The village records are maintained by the local revenue officials like Village Administrative Officer who was supposed to even verify on this spot during every Fasli year about the actual cultivation, ownership of the land, land revenue to be collected, etc. The failure to keep the records relating to the village updated by the local village officers in a case of the nature, when at least the death of the person was involved, the respondents could not be allowed to take shelter under the plea that the parties concerned have not taken steps to have the revenue records updated. I have already observed that the Land Acquisition Officer was very well aware of the death of the original owner even at the time of issuance of notice for enquiry under Sec.5-A. In fairness he could have verified the heirs of the deceased from the local village officers, namely, Village Administrative Officers.
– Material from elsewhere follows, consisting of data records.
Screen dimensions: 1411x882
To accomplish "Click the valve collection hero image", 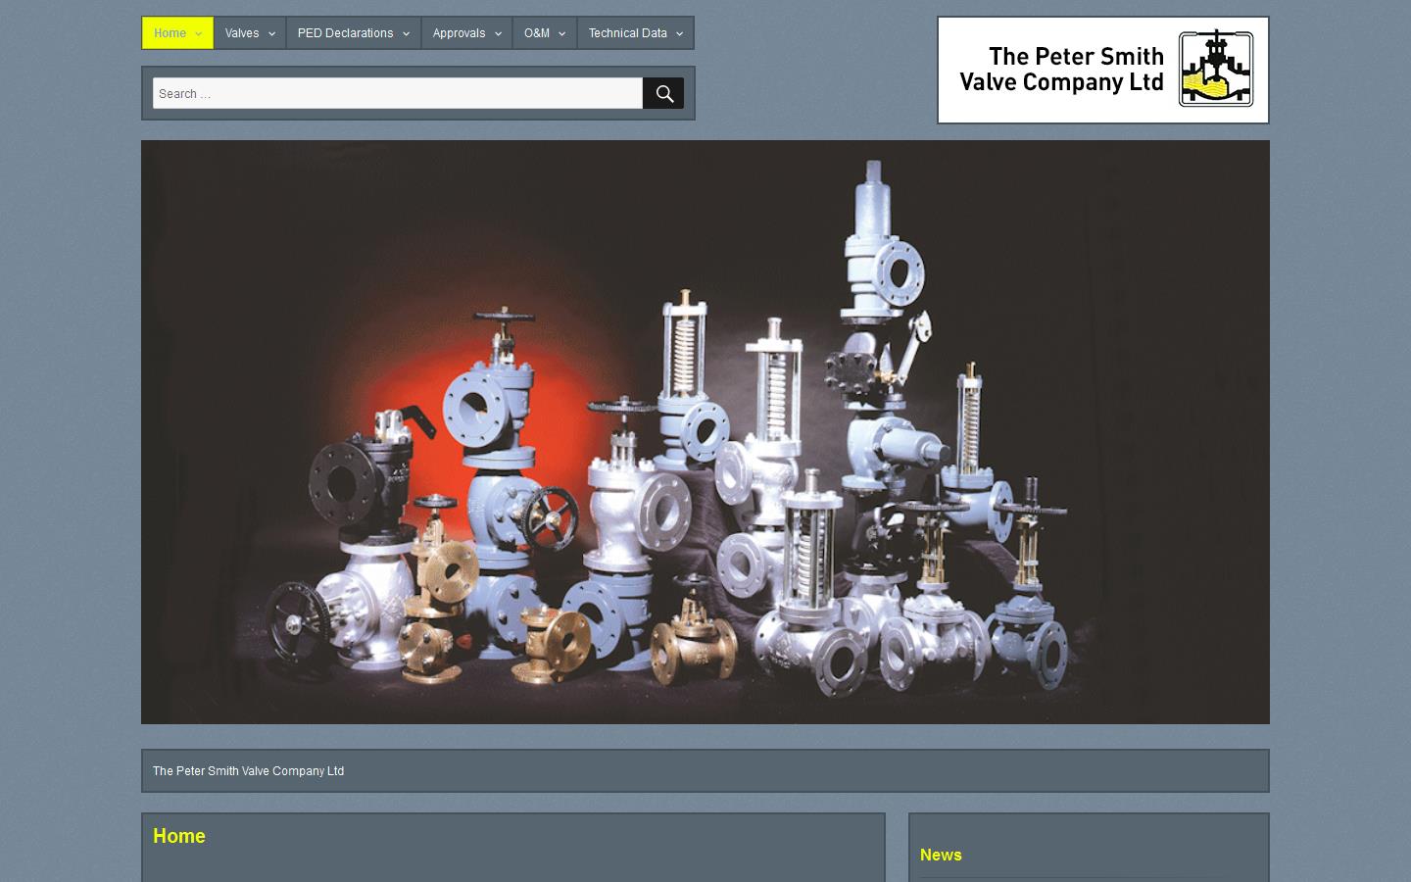I will pyautogui.click(x=705, y=431).
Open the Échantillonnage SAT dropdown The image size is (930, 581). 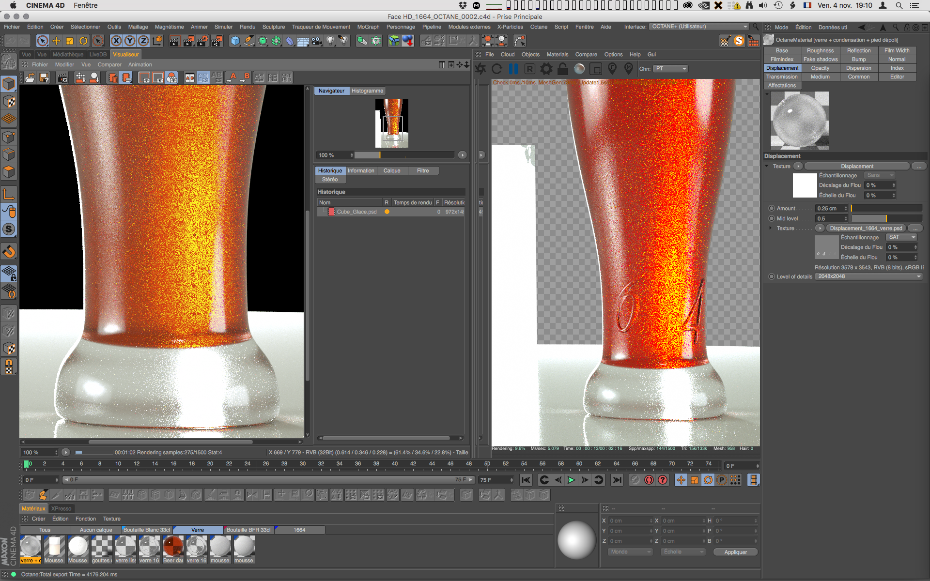[901, 237]
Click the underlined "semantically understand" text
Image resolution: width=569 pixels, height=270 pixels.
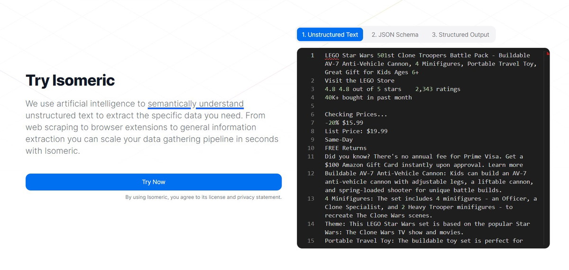(x=195, y=103)
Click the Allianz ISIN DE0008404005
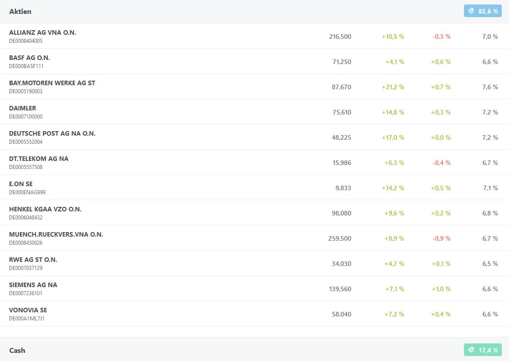The width and height of the screenshot is (509, 361). [x=26, y=41]
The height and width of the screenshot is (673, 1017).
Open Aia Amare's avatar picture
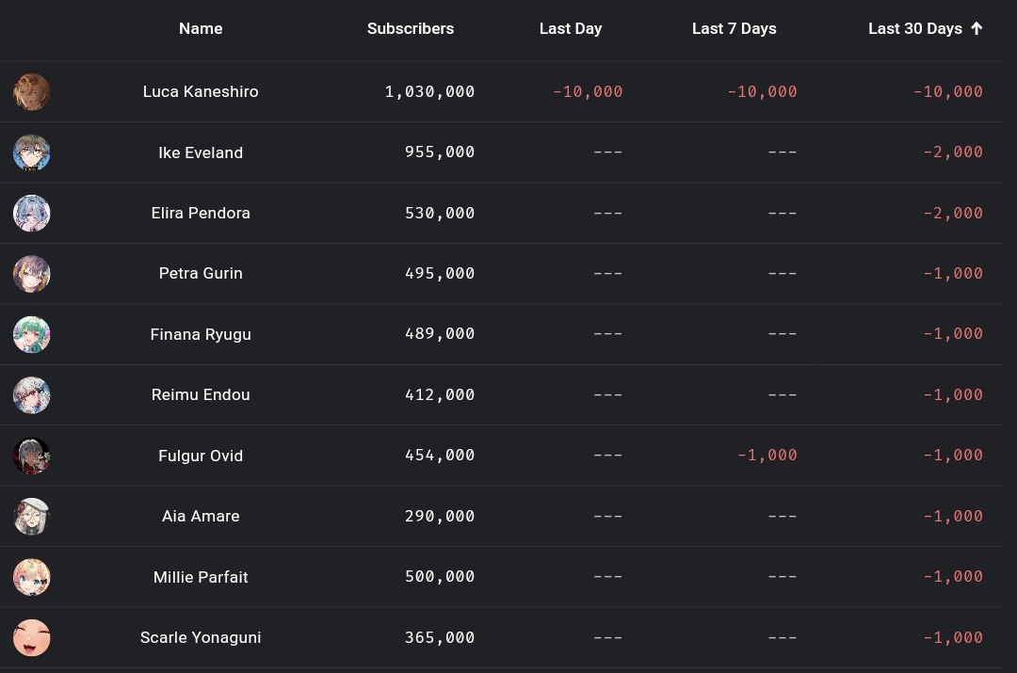pyautogui.click(x=32, y=516)
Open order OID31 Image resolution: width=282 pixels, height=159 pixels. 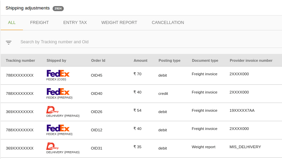click(x=96, y=148)
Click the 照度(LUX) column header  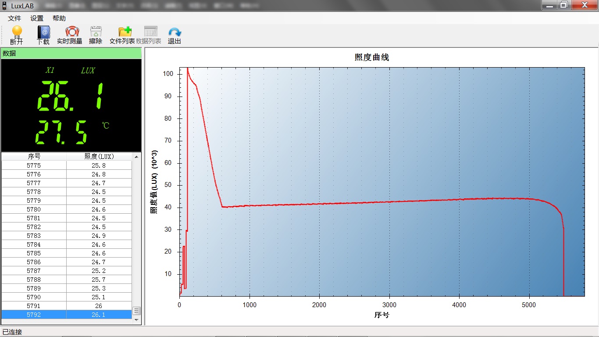point(99,157)
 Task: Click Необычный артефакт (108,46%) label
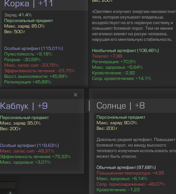[x=125, y=51]
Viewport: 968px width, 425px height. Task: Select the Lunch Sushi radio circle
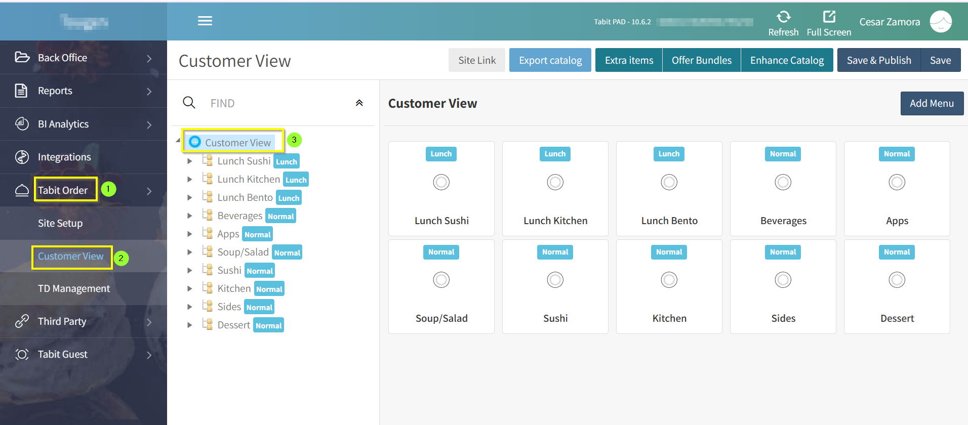441,182
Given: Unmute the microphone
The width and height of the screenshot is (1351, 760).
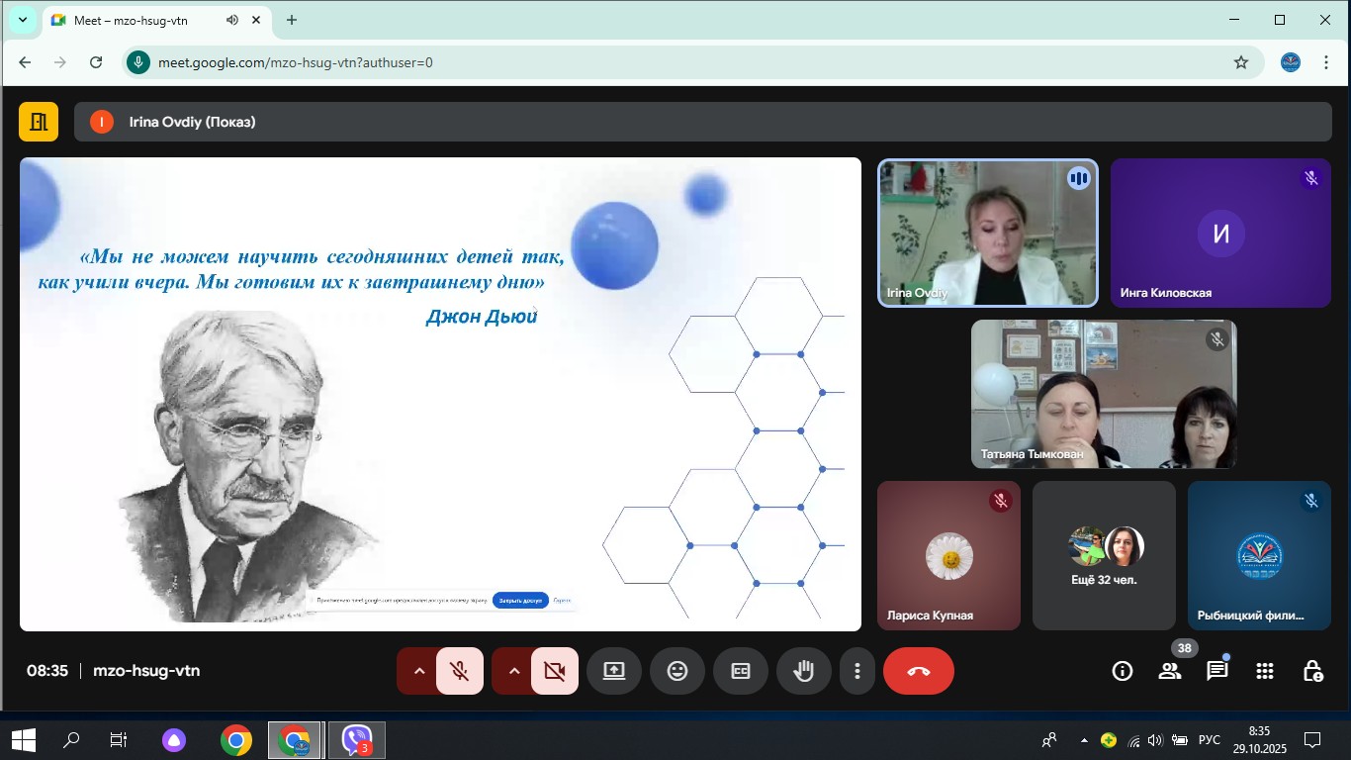Looking at the screenshot, I should (460, 671).
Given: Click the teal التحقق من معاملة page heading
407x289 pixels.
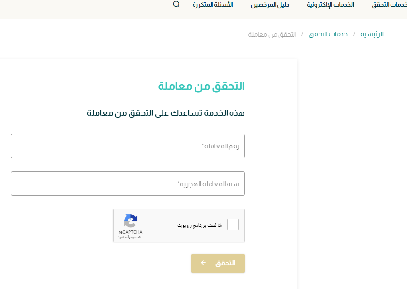Looking at the screenshot, I should [201, 86].
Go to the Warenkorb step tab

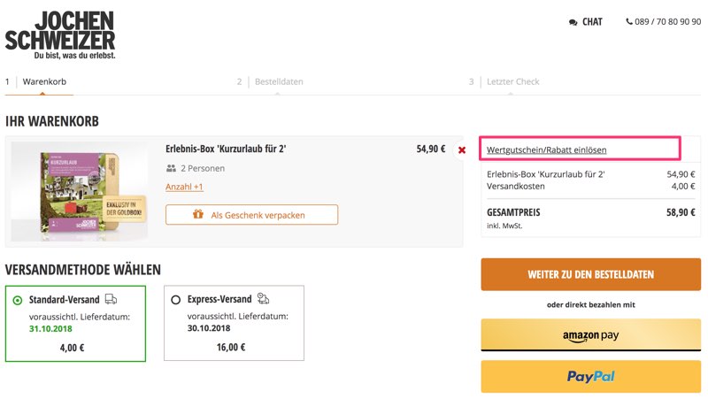43,82
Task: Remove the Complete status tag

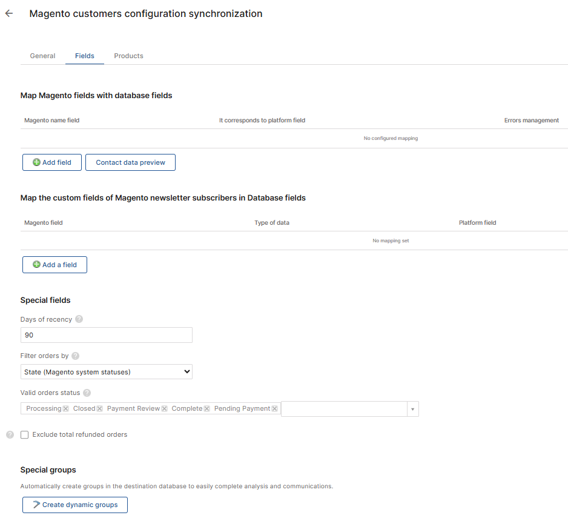Action: (206, 408)
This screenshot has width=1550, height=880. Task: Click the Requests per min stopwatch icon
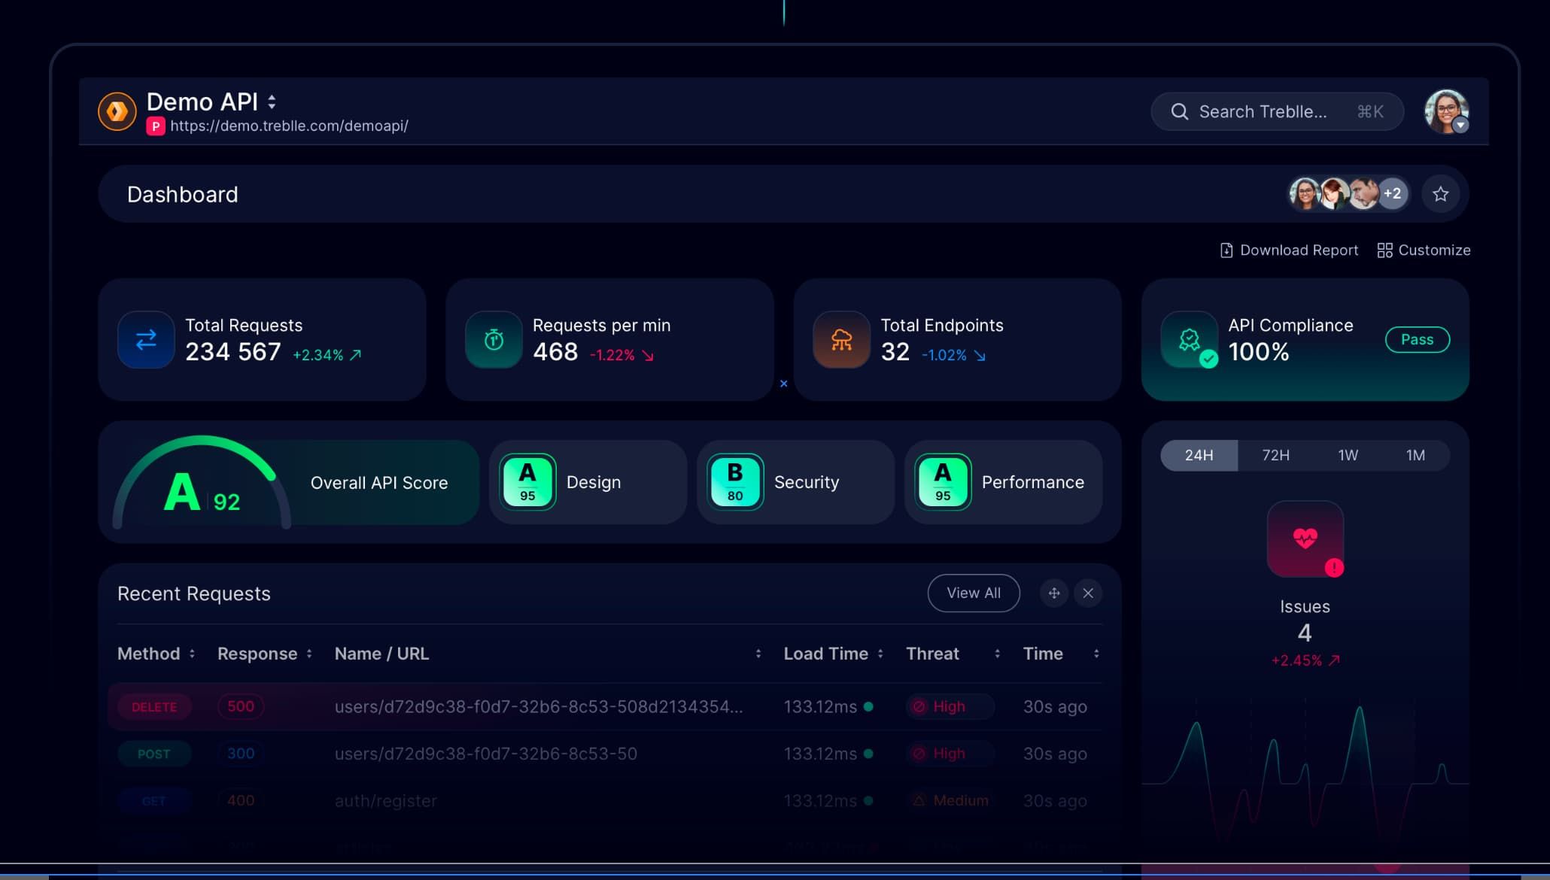[x=493, y=339]
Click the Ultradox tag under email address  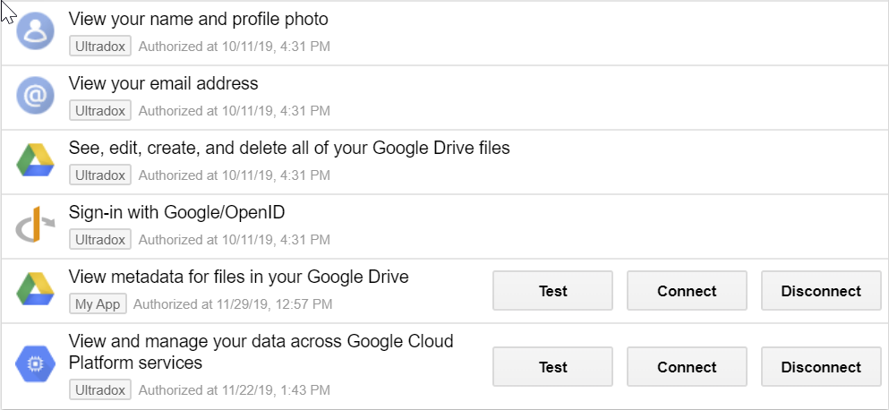[100, 111]
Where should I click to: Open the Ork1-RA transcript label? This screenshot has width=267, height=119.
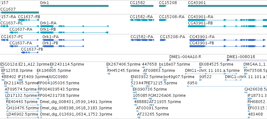tap(48, 23)
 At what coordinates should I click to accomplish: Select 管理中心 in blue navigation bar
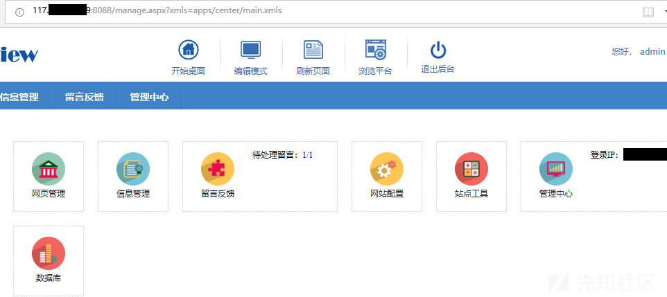(149, 97)
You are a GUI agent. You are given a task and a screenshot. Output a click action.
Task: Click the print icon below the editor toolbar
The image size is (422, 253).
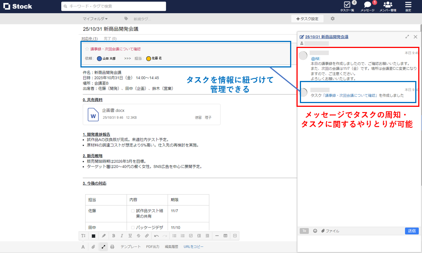coord(112,247)
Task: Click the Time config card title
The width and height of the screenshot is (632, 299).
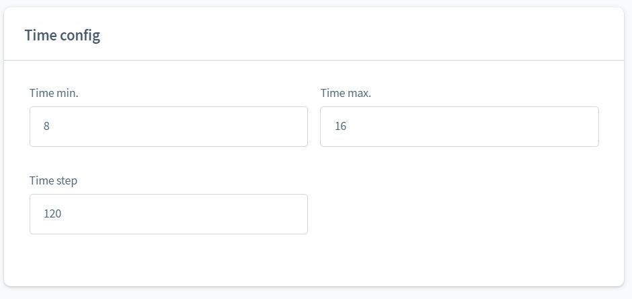Action: click(x=63, y=35)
Had the concerned officer taken necessary steps at the appropriate time, namely, at the time of 5-A enquiry, ascertained the heirs of the deceased erstwhile owner and issued notice to them, no interference would be called for in the acquisition proceedings. It is also clear that after knowing the fact that the erstwhile owner of the land in question had died long before, the respondents proceeded further by issuing declaration under Sec.6 of the Act in the name of a dead person. The procedure adopted by the respondents cannot be countenanced. 9. One more interesting factor to be mentioned here is that in respect of the enquiry for fixing compensation amount for other land, namely, 75 cents in S.F.No.128/2B acquired for the formation of Coimbatore-Siruvani Road, the very same authority issued notices under Secs.9(3) and 10 of the Land Acquisition Act, and the same were served on the petitioners herein for award enquiry and award was also passed in favour of the petitioners and others. While so, it is unfortunate that the very same authority did not take any effort to send notices to the petitioners in respect of the land in question, namely, 52 cents in S.F.No.128/2C. 10. Under these circumstances, the impugned acquisition proceedings are quashed and the writ petition is allowed as prayed for. No costs. Consequently, the interim injunction application is closed.